Traffic Light Status Information

Status Description

GP - 1st

Medicines suitable for first-line use within primary care.

Can be initiated within primary care within their licensed indication, in accordance with nationally recognised formularies, for example the BNF, BNF for Children, Medicines for Children or Palliative Care Formulary. Primary care prescribers take full responsibility for prescribing.

  

GP - 2nd

Medicines suitable for second-line use within primary care.
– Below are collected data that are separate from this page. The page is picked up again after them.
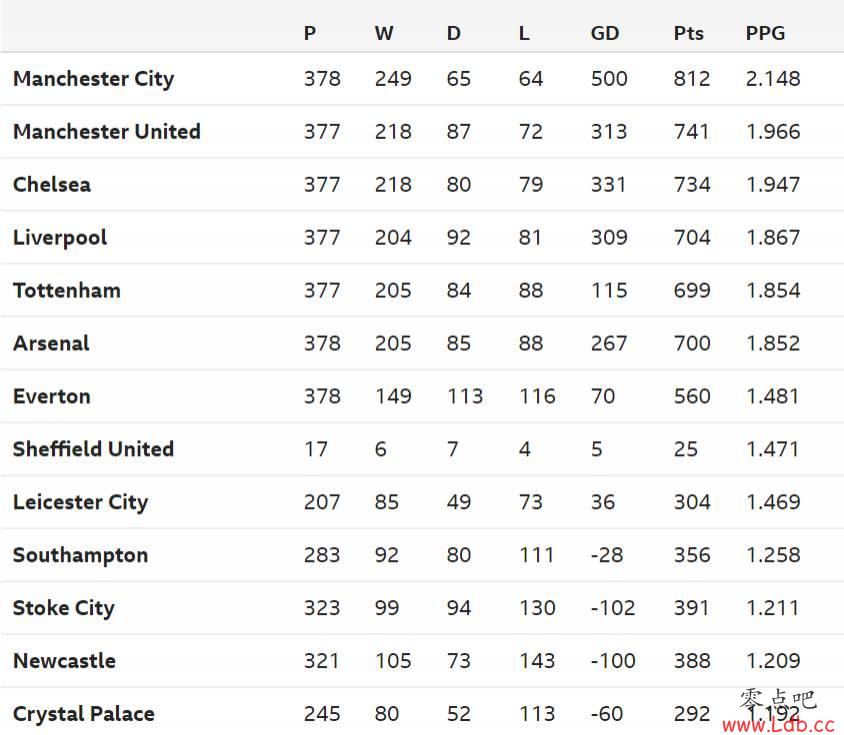Click the D column header
The image size is (844, 735).
coord(453,33)
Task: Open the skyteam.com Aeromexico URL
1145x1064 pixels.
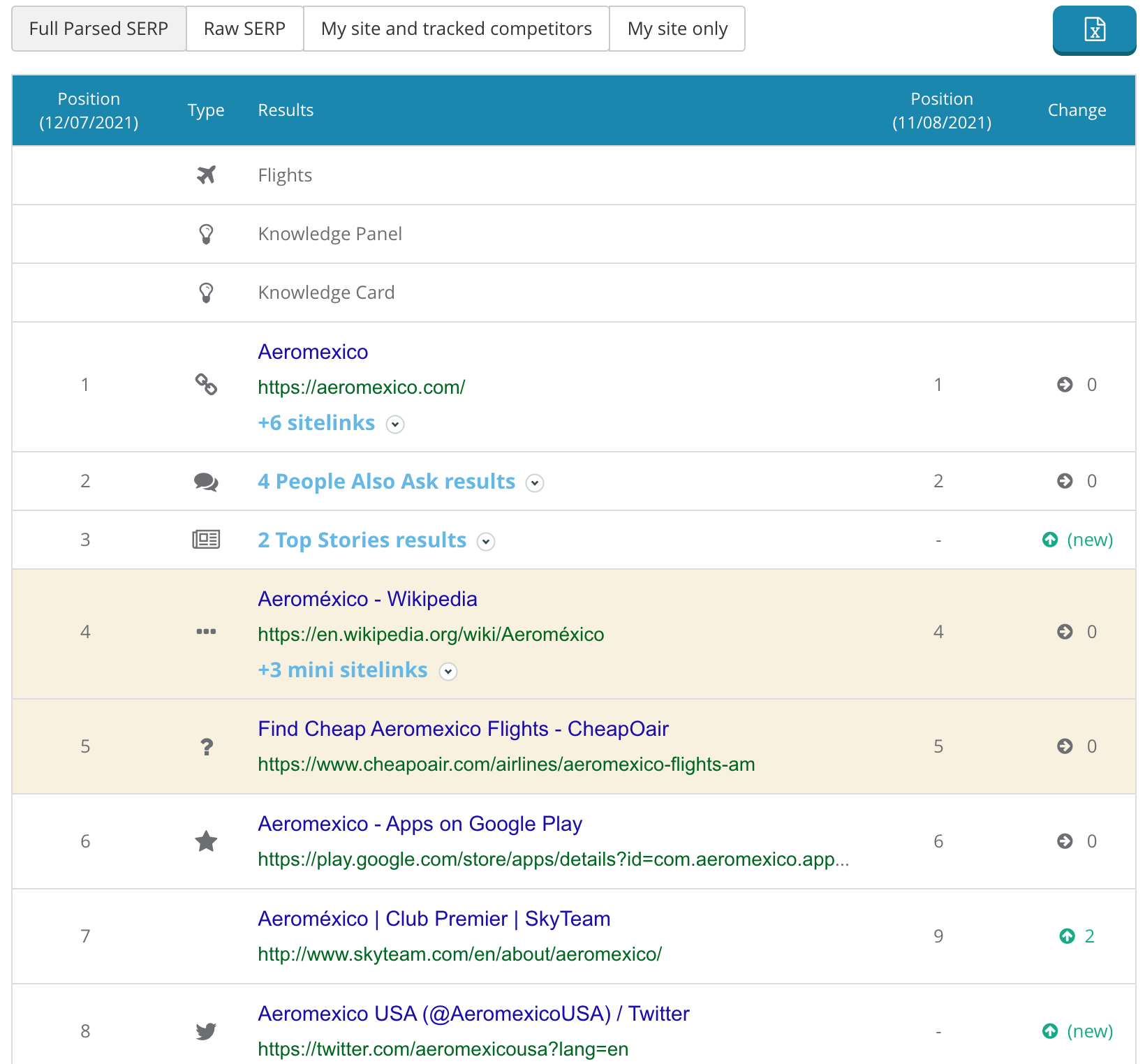Action: (459, 954)
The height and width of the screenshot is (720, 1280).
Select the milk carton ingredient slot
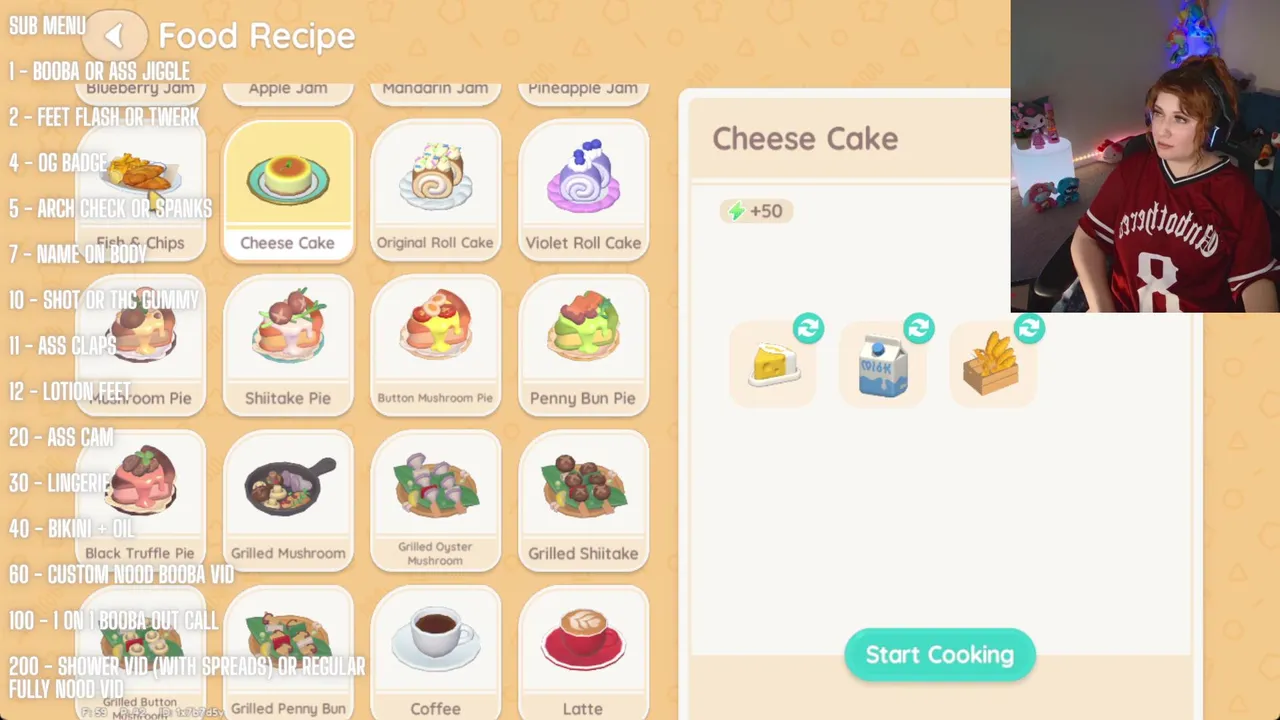(883, 365)
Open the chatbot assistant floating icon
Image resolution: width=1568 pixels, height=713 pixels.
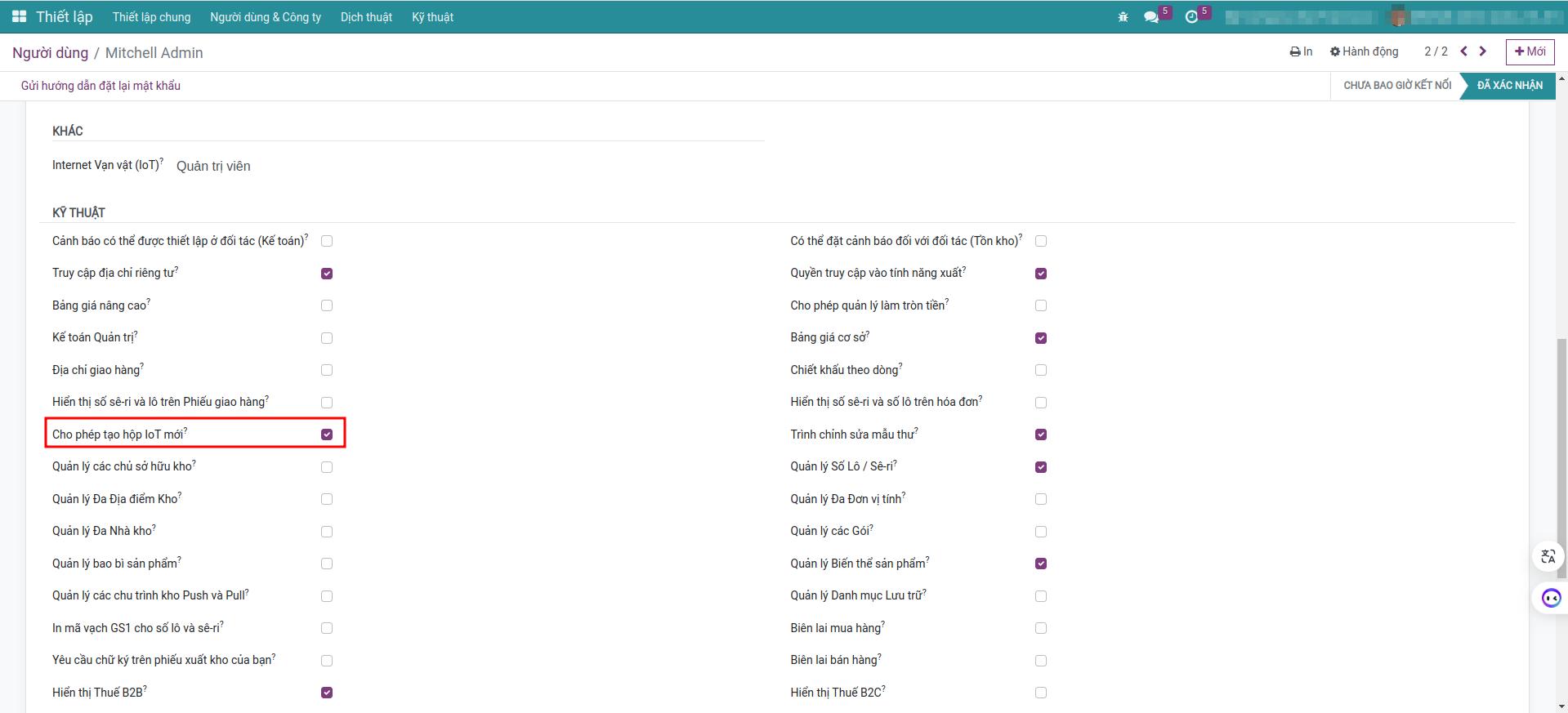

Can be initiated within primary care within their licensed indication, in accordance with nationally recognised formularies, for example the BNF, BNF for Children, Medicines for Children or Palliative Care Formulary. Primary care prescribers take full responsibility for prescribing.

  

GP - Amber

Medicines that should be initiated by a specialist. Prescribing can be transferred to primary care once the patient has been stabilised.

Shared care: For drugs with regular, ongoing need for monitoring and/or assessment of efficacy or toxicity. Prior agreement must be obtained by the specialist from the primary care provider before prescribing responsibility is transferred. The shared care protocol must have been agreed by the relevant secondary care trust Drugs and Therapeutics Committee(s) (DTC) and approved by the North Central London JFC.

Fact sheet: For drugs with some concerns surrounding safety or efficacy but do not require regular monitoring and/or monitoring of effectiveness/toxicity.

  

GP - Red

Medicines which should normally be prescribed by specialists only (hospital only).

For patients already receiving prescriptions in primary care - continue. No new patients to receive prescriptions in primary care.

See link for the complete NCL Red List https://www.ncl-mon.nhs.uk/wp-content/uploads/2017/08/ncl_red_list.pdf

  

GP - Grey

Medicines on hospital formularies which have not been reviewed for suitability in primary care.  

Black

Medicines not recommended for routine use in primary or secondary care.

Medicines, which the North Central London JFC has actively reviewed and does not recommend for use at present due to limited clinical and/or cost effective data.